Discussion and Implications
The results substantiate that CLIP2 addresses a critical gap in 3D representation learning: obtaining transferable, annotation-free embeddings tied to open-vocabulary semantics without geometric information loss. This enables:
- Open-world object discovery in safety-critical systems (e.g., autonomous driving, robotics) where taxonomies are inherently incomplete and semantic labels costly or unavailable.
- Zero-shot and few-shot learning in new environments with arbitrary categories, powering rapid adaptation.
- Modality-agnostic fusion: The presented ensembling analysis suggests future frameworks could further integrate signals from all available sensory inputs for improved reliability.

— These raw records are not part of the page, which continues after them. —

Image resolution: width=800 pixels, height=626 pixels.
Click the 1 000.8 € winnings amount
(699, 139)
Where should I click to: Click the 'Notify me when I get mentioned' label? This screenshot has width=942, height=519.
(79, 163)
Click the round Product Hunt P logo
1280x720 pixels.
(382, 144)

By highlighting the centrality of genuine 3D geometric representation aligned with semantic priors, CLIP2 establishes a foundation for more capable and adaptive 3D perception systems.
Limitations and Future Outlook
The current framework exhibits limited spatial resolution for tight bounding box regression, as localization is based on point clusters rather than explicit box fitting. However, the approach naturally complements and can seed supervised or hybrid 3D detectors for downstream tasks. Scaling proxy generation via further multimodal mining, as well as extending the backbone architectures, offers clear avenues for enhancing performance and applicability.

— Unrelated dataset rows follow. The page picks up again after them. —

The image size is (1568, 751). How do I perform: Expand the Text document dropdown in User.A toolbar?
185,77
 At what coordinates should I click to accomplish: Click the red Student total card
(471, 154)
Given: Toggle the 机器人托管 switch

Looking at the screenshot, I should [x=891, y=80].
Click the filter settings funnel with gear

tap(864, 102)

The work implies a trajectory where future open-world 3D systems will unify cross-sensor, cross-modal data, leveraging Internet-scale language corpora and geometry-aware models to achieve semantic completeness and robust generalization in complex, dynamic environments.
Conclusion
CLIP2 delivers a comprehensive solution for open-world zero-shot 3D recognition, outperforming prior art by directly encoding point cloud data and aligning it with both visual and linguistic representations. With scalable, annotation-free proxy generation and flexible cross-modal objectives, it significantly advances the state of transferable 3D learning and sets the groundwork for universal, open-vocabulary 3D perception.